Would you transcribe the records word for word, please?

- **Data to process**:
*-*-*

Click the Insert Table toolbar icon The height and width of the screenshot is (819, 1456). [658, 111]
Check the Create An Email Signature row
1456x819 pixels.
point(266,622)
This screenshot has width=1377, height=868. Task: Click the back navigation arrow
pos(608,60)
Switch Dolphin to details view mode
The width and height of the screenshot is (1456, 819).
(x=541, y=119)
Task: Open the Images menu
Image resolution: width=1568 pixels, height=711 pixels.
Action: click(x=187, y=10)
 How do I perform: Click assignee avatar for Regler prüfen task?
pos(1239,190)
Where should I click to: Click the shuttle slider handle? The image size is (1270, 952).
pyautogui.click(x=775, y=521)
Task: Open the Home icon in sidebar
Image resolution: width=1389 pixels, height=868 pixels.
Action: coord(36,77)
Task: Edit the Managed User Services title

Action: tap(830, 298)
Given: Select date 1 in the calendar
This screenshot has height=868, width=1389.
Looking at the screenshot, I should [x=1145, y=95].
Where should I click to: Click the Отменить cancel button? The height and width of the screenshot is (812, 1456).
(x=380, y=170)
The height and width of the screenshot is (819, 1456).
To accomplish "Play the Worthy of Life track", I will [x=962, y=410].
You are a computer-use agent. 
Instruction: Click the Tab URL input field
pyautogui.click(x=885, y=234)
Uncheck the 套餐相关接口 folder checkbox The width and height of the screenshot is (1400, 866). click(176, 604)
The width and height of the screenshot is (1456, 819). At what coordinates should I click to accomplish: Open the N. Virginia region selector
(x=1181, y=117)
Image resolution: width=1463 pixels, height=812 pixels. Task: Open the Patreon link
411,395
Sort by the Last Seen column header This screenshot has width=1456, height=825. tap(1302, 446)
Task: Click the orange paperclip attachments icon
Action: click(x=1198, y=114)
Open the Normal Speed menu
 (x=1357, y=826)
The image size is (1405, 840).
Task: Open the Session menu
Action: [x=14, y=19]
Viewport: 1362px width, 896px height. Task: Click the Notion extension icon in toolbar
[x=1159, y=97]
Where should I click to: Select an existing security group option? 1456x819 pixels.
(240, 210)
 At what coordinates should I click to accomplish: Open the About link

*-*-*

- **Finished task**:
Click the Insert Table toolbar icon The height and width of the screenshot is (819, 1456). [658, 111]
Check the Create An Email Signature row
1456x819 pixels.
point(266,622)
This screenshot has width=1377, height=868. Task: Click the back navigation arrow
pos(608,60)
Switch Dolphin to details view mode
The width and height of the screenshot is (1456, 819).
(x=541, y=119)
Task: Open the Images menu
Image resolution: width=1568 pixels, height=711 pixels.
Action: click(x=187, y=10)
 How do I perform: Click assignee avatar for Regler prüfen task?
pos(1239,190)
Where should I click to: Click the shuttle slider handle? The image size is (1270, 952).
pyautogui.click(x=775, y=521)
Task: Open the Home icon in sidebar
Image resolution: width=1389 pixels, height=868 pixels.
Action: coord(36,77)
Task: Edit the Managed User Services title

Action: tap(830, 298)
Given: Select date 1 in the calendar
This screenshot has height=868, width=1389.
Looking at the screenshot, I should [x=1145, y=95].
Where should I click to: Click the Отменить cancel button? The height and width of the screenshot is (812, 1456).
(x=380, y=170)
The height and width of the screenshot is (819, 1456).
To accomplish "Play the Worthy of Life track", I will [x=962, y=410].
You are a computer-use agent. 
Instruction: Click the Tab URL input field
pyautogui.click(x=885, y=234)
Uncheck the 套餐相关接口 folder checkbox The width and height of the screenshot is (1400, 866). click(176, 604)
The width and height of the screenshot is (1456, 819). At what coordinates should I click to accomplish: Open the N. Virginia region selector
(x=1181, y=117)
Image resolution: width=1463 pixels, height=812 pixels. Task: Open the Patreon link
411,395
Sort by the Last Seen column header This screenshot has width=1456, height=825. tap(1302, 446)
Task: Click the orange paperclip attachments icon
Action: click(x=1198, y=114)
Open the Normal Speed menu
 (x=1357, y=826)
The image size is (1405, 840).
Task: Open the Session menu
Action: [x=14, y=19]
Viewport: 1362px width, 896px height. Task: Click the Notion extension icon in toolbar
[x=1159, y=97]
Where should I click to: Select an existing security group option? 1456x819 pixels.
(240, 210)
 At what coordinates should I click to accomplish: Open the About link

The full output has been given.